故山下達雄さん=左=と故山下亮子さん
京都市は本年度から、市内の児童養護施設などを退所して1人暮らしをする進学者を対象に、月額2万円の修学費の給付を始める。1982年から31年間にわたって計3100万円を市に寄付した夫妻の善意を生かし、給付制度を創設する。夫妻の遺族は「こつこつと行った寄付が若者の成長に役立てば」と願っている。
児童養護施設には親がいなかったり、虐待されたりした子どもが暮らしている。18歳で高校を卒業した後は原則退所する必要があるが、退所後に生活面や経済面で困難な状況に直面するケースが多く、支援が課題となっている。
給付対象は、市内の児童養護施設や児童心理治療施設など17カ所や里親から巣立ち、進学する若者たち。市が毎年300万円を予算に計上し、12~13人に給付する。給付期限は大学卒業年にあたる22歳で、学習意欲を審査するために毎年小論文の提出を求める。

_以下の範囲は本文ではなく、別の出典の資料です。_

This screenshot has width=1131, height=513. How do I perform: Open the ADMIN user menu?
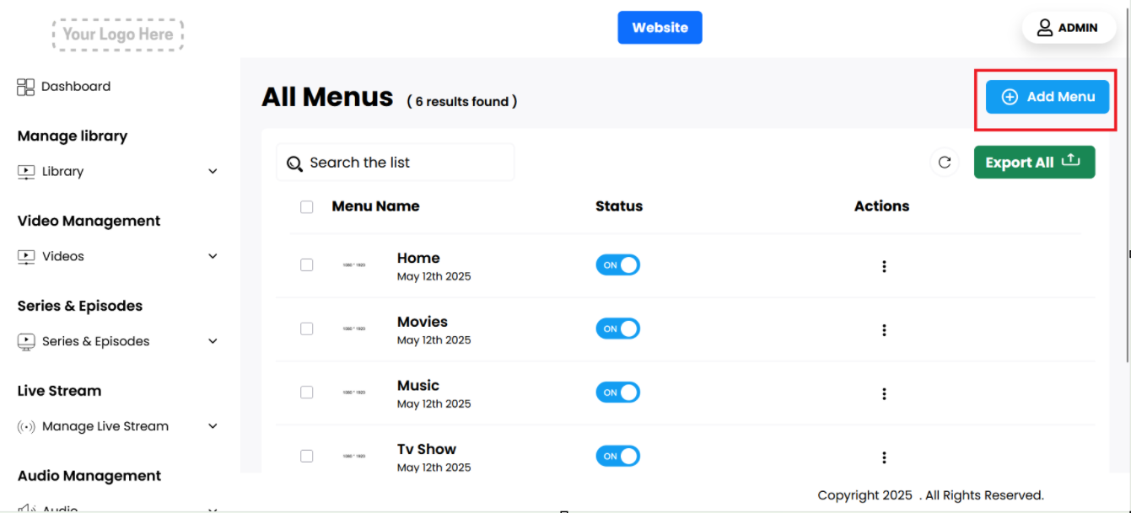[x=1068, y=28]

修学費に充てるのは「山下奨学基金」。茶道美術品商「清昌堂やました」(上京区)の4代目店主山下達雄さんが83歳で亡くなるまで、その後は妻亮子さんが94歳で亡くなるまで毎年ほぼ100万円を「修学が困難な生徒のために使ってほしい」と寄付し、市が基金として積み立ててきた。
市が今年3月、修学費への活用を遺族に伝え、了承された。山下さんの孫の憲太郎さん(43)は「祖父は還暦を機に、商売を続けられたことへの感謝から寄付を始めたようだ。祖父母の思いが生かされればうれしい」と話す。
市子ども家庭支援課は「昨年度に実施したアンケートでは、お金が足りずに進学を諦めた退所者がいたが、修学費給付制度の創設でそのような若者がいなくなるようにしたい」と話している。
市は17日開会の5月市議会に、同基金を取り崩すための条例改正案を提出する。6月の施行を目指す。